Litigants: | Yahoo! Inc. v. La Ligue Contre Le Racisme et l'Antisemitisme |
Courtseal: | Seal of the United States Courts, Ninth Judicial Circuit.svg |
Arguedate: | March 24, |
Argueyear: | 2005 |
Decidedate: | January 12, |
Decideyear: | 2006 |
Fullname: | Yahoo! Inc. v. La Ligue Contre Le Racisme et l'Antisemitisme, et al |
Citations: | 433 F.3d 1199 (9th Cir. 2006) |
Percuriam: | yes |
Majority: | Fletcher |
Joinmajority: | Schroeder, Gould (entire opinion); Hawkins, Fisher, Paez, Clifton, Bea (Parts I and II) |
Concurrence: | Ferguson |
Joinconcurrence: | O'Scannlain, Tashima |
Concurrence/Dissent: | Fisher |
Joinconcurrence/Dissent: | Hawkins, Paez, Clifton, Bea |
Yahoo! Inc. v. La Ligue Contre Le Racisme et l'antisemitisme, 433 F.3d 1199 (9th Cir. 2006), was an Internet jurisdiction case of the United States Court of Appeals for the Ninth Circuit, on whether American courts must help enforce penalties against American-operated websites that had been enacted by other nations.[1]

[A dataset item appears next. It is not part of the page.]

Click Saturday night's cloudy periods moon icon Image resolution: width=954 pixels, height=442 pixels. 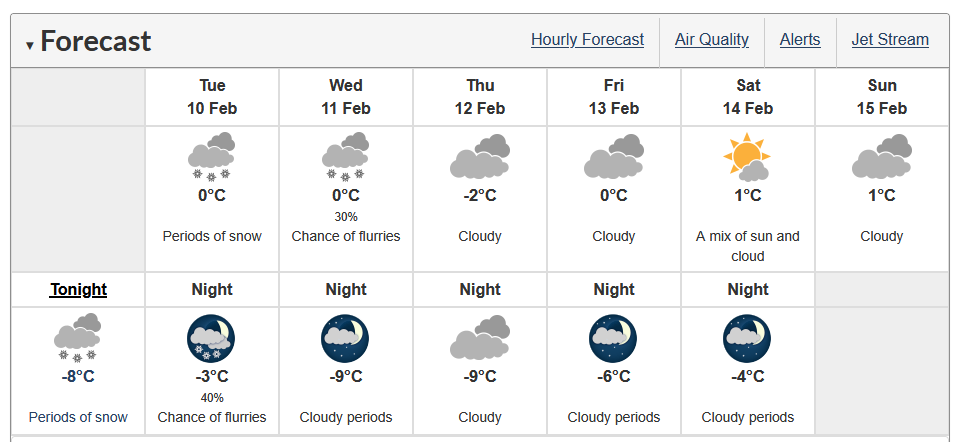click(747, 339)
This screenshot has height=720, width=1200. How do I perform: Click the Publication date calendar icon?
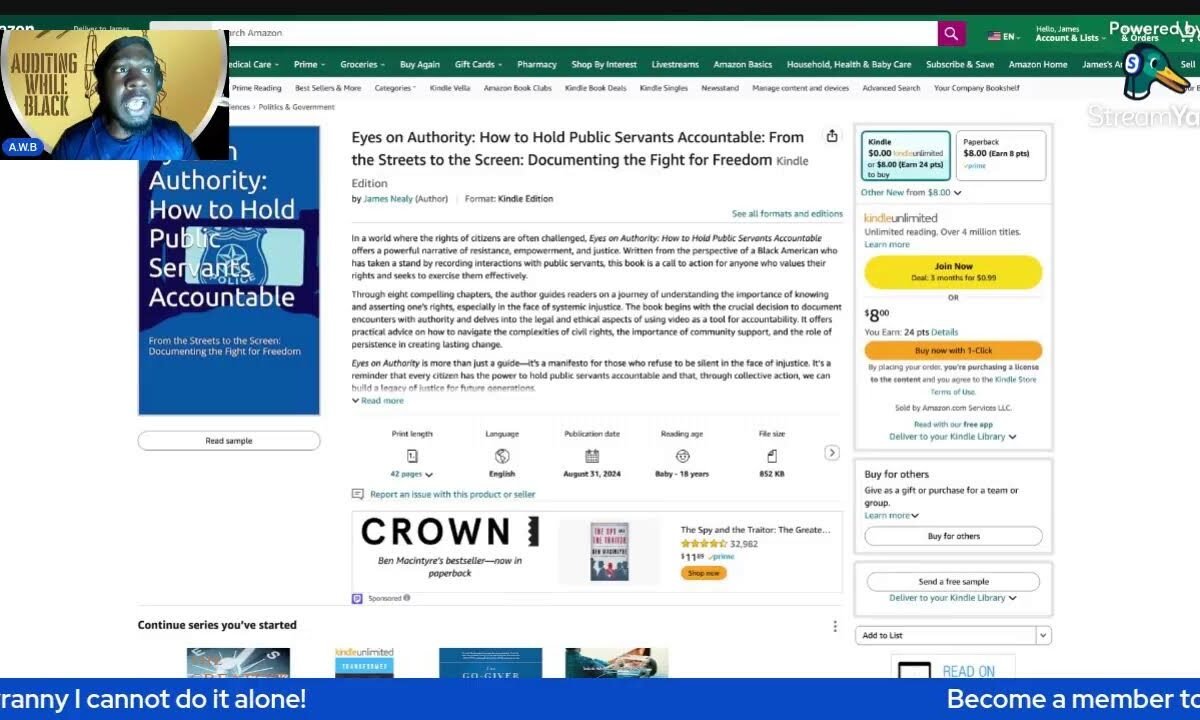[592, 456]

Selling or displaying Nazi artifacts is illegal in France, but some French users of auction and retail sites hosted at the international yahoo.com site were buying and selling such items. French anti-discrimination groups led by La Ligue Contre Le Racisme et l'antisemitisme (League Against Racism and Antisemitism, or LICRA) filed suit in French court, claiming that Yahoo! was violating French law by allowing French Internet users to buy the Nazi antiques on websites hosted outside of the country.[2]
Yahoo! claimed that as an American company, it was not subjected to French law. Regardless, the French court determined that the company had violated French law and charged the company a penalty of 100,000 Francs (about $13,300) per day until all listings for Nazi artifacts were taken down or made inaccessible for French users. While the local operators of yahoo.fr added warnings for users and worked to take down some listings for Nazi memorabilia, Yahoo! resisted taking similar measures for its general sites that are accessible around the world. Yahoo! also refused to pay the penalty, again citing a lack of jurisdiction for the French court that instituted the penalty.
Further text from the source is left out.